Step 6: Camera Settings
Im assuming that you have the rig set up and ready to go. However there are a few VERY important things you need to prepare before you do. Im also going to assume you know how to change most of the settings on your camera.
-The rig works properly and is taking photos every 10,5 or 2 seconds.
-You have the rig on a solid base to stop it from shaking.
-It helps to totally clear the memory card before you start.
-Set the photo size to the lowest it will go. On my camera, this is 1 megapixel, or 1024x768 pixels. This gives you the most frames for your memory, and makes it much easier to make a video from the frames later on.
-Have good batteries in the camera. Any old alkalines are fine for the motor, but if you can, put Ni-mh rechargeables in the camera. These last for at least 5 hours of continual use in my camera.
-Disable flash on the camera. Especially if you are filming a sunset or dull place.
Well, thats it. Put the camera in, turn on the motor and tape down the button. Watch the rig for a while and check its taking each frame properly - you might have to adjust the focus settings if its not. Then you can just go away and leave the rig until the batteries run out, or the camera memory becomes full.
Step 7: Viewing the Timelapse
Next, you need to download a program called "VirtualDub". Its a simple, free and open source video editor. You can get it here: http://www.virtualdub.org/
1: Open virtualdub and the folder with your photos in it
2: Select the very first frame, and drag it ontop of the virtualdub window. You should get a "scanning frame XXX.." message. Wait for it to import all the frames.
3: Virtualdub should look like this when the timelapse is ready. Simply press either of the little play buttons down in the left corner. You can use the mousewheel or the slider along the bottom to manually move through all the frames.
With any luck, you should see your timelapse play smoothly in the window. If you want to convert it into a video file, do the following:
- If you want to resize the video, go to the "video" tab along the toolbar, select "filters" and then hit the add button. Select "resize" from the list. Change the %value which should already be highlighted. 50% halfs the size, 25% quarters it etc.
- You can also set compression. This is a good way to decrease file size, but it can also lead to a loss in quality. Again, go to the "video" tab and select compression. Choose microsoft video 1. You can then enter a % compression value. 80% is a good tradeoff between size and quality. Higher compression means higher quality but a bigger filesize.
- Now, go to File>Save as AVI. Simple.
Ive encountered many problems with both the camera rig and with converting the timelapse into video. Here are the most common:
The rig works, but its really loud
Most of the noise comes from the rocker arm snapping back down after its pressed the shutter. Try removing the white rod from the purple connector at the end of the arm, so just the blue rod holds it on. This should make the arm more flexible and quieter. (EDIT: Im going to upload a picture to show what I mean, watch this space)

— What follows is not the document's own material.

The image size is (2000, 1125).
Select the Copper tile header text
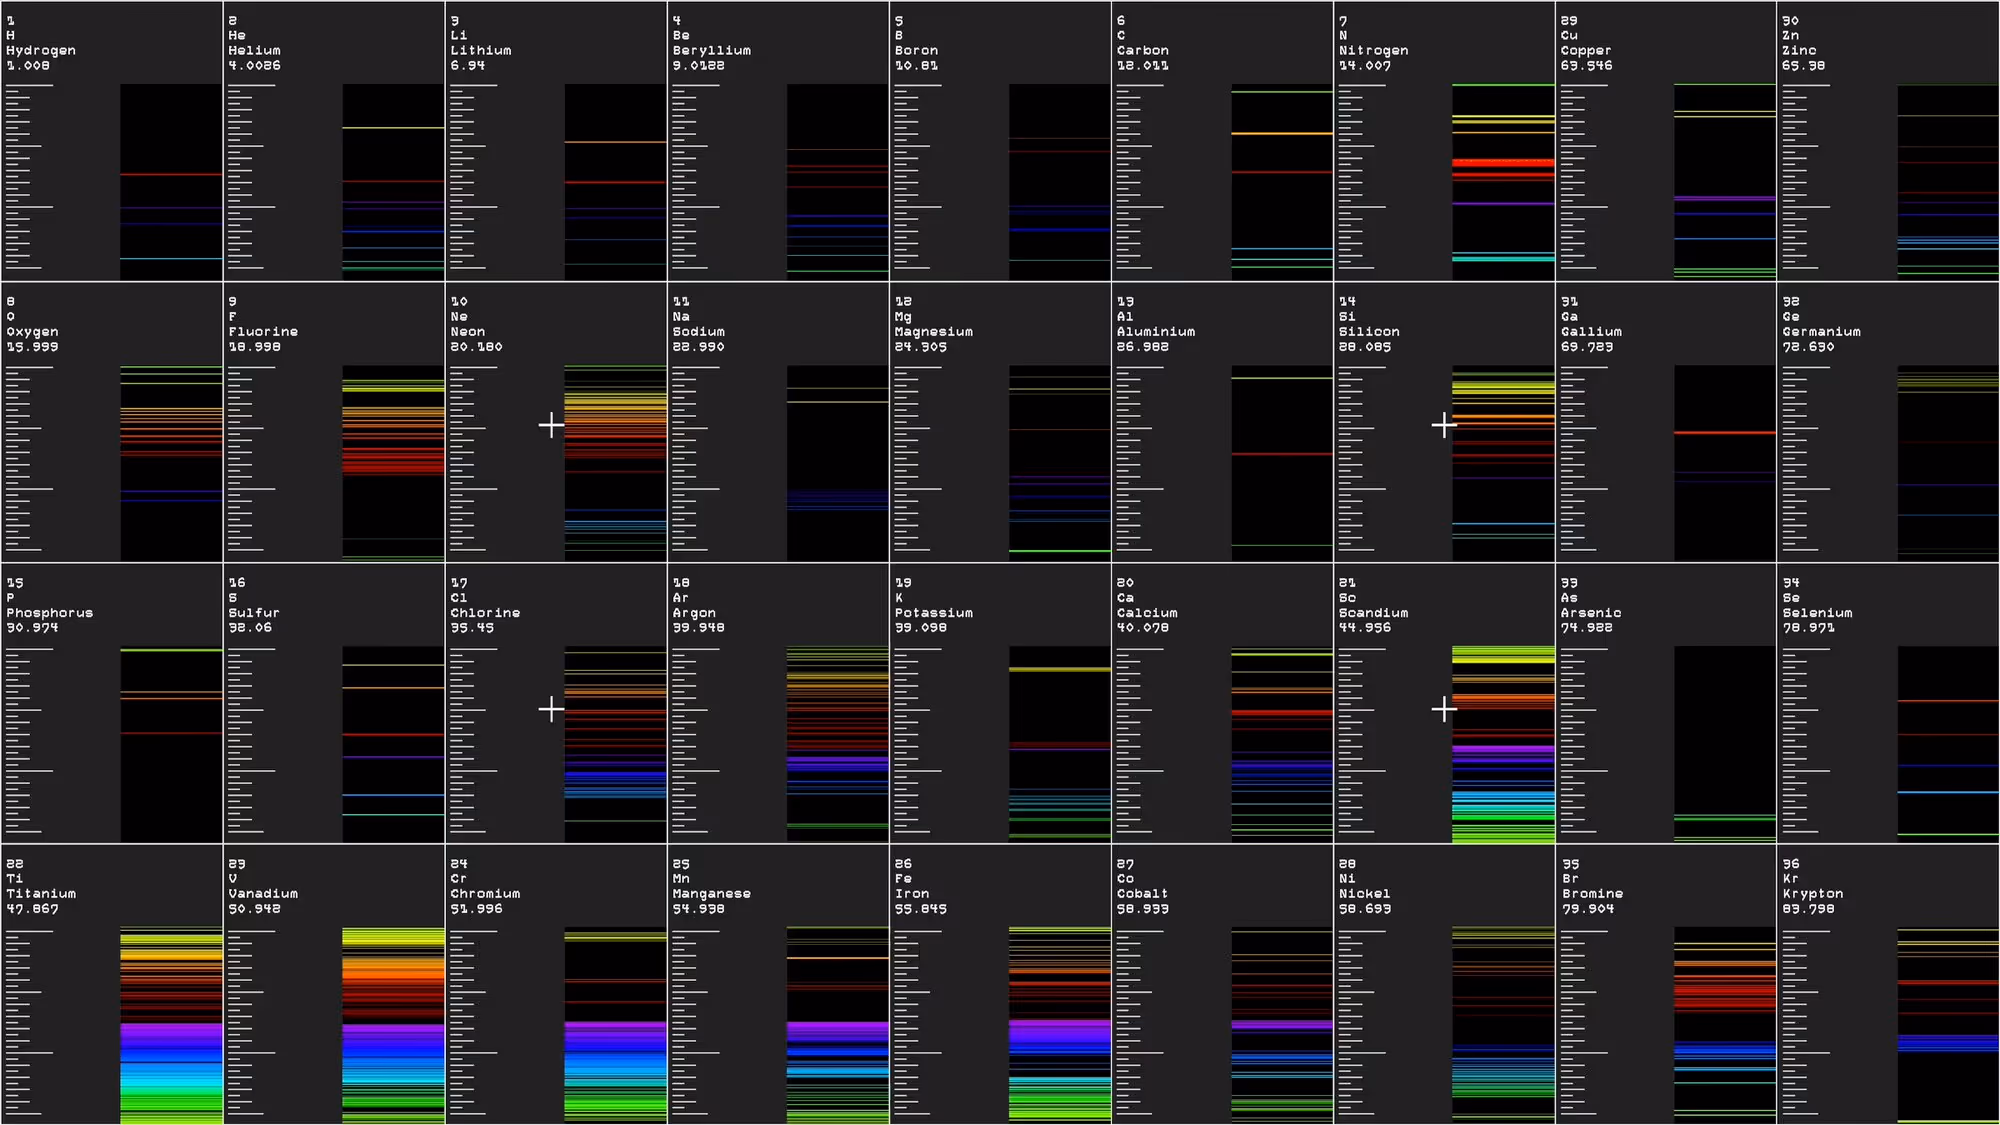pyautogui.click(x=1585, y=50)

I cant get fit very many frames into my cameras memory
Check that you have the photo size to the lowest it will go. This gives me about 2100 frames on a 1GB SD card. Next, try using a longer interval. The last thing is simply to buy a bigger memory card for the camera.
The timelapse comes out as very jerky
There are a few things that cause this. The main cause is that you have the rig on something unstable, like a tall wooden table. Small vibrations and wobbles become very apparant when you view the timelapse.
Sometimes this can be down to your computer. If you didnt put your photo size down to something like 1 megapixel, then virtualdub will struggle to render all those big photos quickly. Also, if youre on a laptop like me, make sure its plugged in and on high performance mode. For the record, my system is: 2GHZ core 2 duo processor, 2GB RAM and a 7900GS graphics card.
The video I made is a huge file.
Set compression (you did pay attention to this part, yes?) to something less than 100. 80 is good.
The video I made is small, but its really grainy/looks bad
Raise the amount of compression you are using. Anything below 70 for me gives really poor quality.